The Maltese Goddess de Lyn Hamilton

The Maltese Goddess

Le vendredi 22 juin 2007 par Sheherazade

Lorsque Lara McClintoch arrive dans la villa de son commanditaire dans l’île de Malte afin de surveiller la livraison des très beaux meubles antiques, elle ne s’attendait certainement pas à le trouver mort, poignardé, dans un meuble qui de surcroît ne figurait même pas sur la commande ! Cela vous fiche quelques moments de vacances en l’air, c’est évident !

Pourtant tout avait bien commencé : Galea, l’un des architectes de Toronto les plus en vue de son temps, avait passé une très belle commande, en compagnie de sa très timide épouse. Il lui proposa donc de surveiller la livraison et la mise en place du mobilier dans sa nouvelle villa, jusqu’à son arrivée mais le moins que l’on puisse dire c’est que celle-ci fut une surprise pour tous ! Encore heureux que la mort remonte à la veille sinon la jeune antiquaire serait en tête de la liste des suspects de l’inspecteur Tabone de la police maltaise. Quelques faits étranges s’étaient déjà produit au cours des soirées précédentes, toutefois la jeune femme a préféré les ignorer et faire un peu de tourisme en attendant les meubles, ce qui lui a permis d’assister à une conférence de Miss Anna Stanhope, féministe enragée et néamoins professeur d’art et d’histoire très érudite. L’antiquaire a même accepté de travailler avec Miss Stanhope à la préparation du spectacle qui doit se produire devant le premier ministre et ses visiteurs. Hélas, là aussi bien des problèmes commencent à se poser : vandalisme, costumes abîmés, collaborateur blessé comme par hasard au moment le plus inopportun. Sans oublier un personnage bizarre et inquiétant, probablement chasseur de trésor, que Lara rencontre comme par hasard lors de ses déplacements sur l’île.

L’enquête sur la mort de l’architecte Galea n’avance pas fort, Lara comme à l’accoutumée va se transformer en détective-amateur, malgré la présence d’un Mountie, envoyé tout spécialement de Toronto pour surveiller l’enquête, après tout l’architecte était un ressortissant canadien très apprécié et très mondain.

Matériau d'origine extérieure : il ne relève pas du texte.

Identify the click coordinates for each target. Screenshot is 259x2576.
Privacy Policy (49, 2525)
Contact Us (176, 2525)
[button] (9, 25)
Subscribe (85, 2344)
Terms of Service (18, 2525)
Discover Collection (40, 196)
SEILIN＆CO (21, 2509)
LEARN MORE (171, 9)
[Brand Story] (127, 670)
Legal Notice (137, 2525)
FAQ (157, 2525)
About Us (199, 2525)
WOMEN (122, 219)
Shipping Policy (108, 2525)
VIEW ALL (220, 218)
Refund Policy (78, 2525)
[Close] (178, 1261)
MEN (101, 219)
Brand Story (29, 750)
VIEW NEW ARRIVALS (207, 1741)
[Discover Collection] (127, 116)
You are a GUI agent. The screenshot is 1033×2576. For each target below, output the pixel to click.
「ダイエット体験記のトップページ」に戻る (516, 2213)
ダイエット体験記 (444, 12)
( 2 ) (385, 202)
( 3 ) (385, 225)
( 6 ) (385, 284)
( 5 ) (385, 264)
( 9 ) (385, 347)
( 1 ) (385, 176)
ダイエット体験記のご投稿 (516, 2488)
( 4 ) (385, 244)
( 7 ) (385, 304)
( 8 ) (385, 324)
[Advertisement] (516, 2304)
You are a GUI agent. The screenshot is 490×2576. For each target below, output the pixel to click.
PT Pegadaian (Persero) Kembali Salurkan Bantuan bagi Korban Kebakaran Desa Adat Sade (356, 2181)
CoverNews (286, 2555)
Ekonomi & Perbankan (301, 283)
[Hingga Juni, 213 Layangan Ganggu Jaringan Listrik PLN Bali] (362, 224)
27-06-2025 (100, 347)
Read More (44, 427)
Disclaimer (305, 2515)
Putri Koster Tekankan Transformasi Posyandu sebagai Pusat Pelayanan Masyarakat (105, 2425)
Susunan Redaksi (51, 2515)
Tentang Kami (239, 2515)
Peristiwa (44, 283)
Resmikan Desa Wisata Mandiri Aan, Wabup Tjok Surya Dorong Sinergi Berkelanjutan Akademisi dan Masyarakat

Peu à peu, elle va glâner des indices en discutant avec les gardiens de la villa, en se rendant dans le village maltais d’où Galea était originaire. Ce qui est plus inquiétant aussi, est la disparition à Toronto de l’épouse de Galea. Après avoir aussi figuré sur la liste des suspects, la police finit par conclure que peut-être la jeune femme s’étant trouvé au mauvais endroit au mauvais moment a été elle aussi liquidée par le ou les assassin(s) de son époux. Bref tout le monde patauge, sauf Miss Stanhope qui vient de rencontrer un homme charmant grâce à qui le spectacle semble enfin prendre une bonne tournure. C’est au cours dudit spectacle que les choses vont prendre une tournure des plus dramatiques dont les responsables seraient peut-être parmi les proches du premier ministre.

Présenté comme un « polar archéologique », ce petit roman très, mais alors vraiment très, prévisible se laisse lire grâce à l’humour qu’il contient mais certainement pour l’histoire policière ; si Lara McClintoch, antiquaire à Toronto, est connue pour aimer jouer les détectives-amateurs, il lui faut quand même 200 pages pour comprendre ce que j’avais mis 30 pages à deviner. Une trentaine de pages plus loin j’avais compris d’autres choses qu’elle-même ne comprendra qu’à la fin du roman.

L’agrément principal de ce polar, en dehors de l’humour, sont les très jolies promenades dans l’île de Malte, les descriptions du paysage, le pittoresque des personnages. Ceci est le second polar de Lyn Hamilton que je lis ; comme dans « The Celtic Riddle », elle mélange quelques éléments d’archéologie (mais peu) , comme dans « The Celtic Riddle », je reste sur ma faim.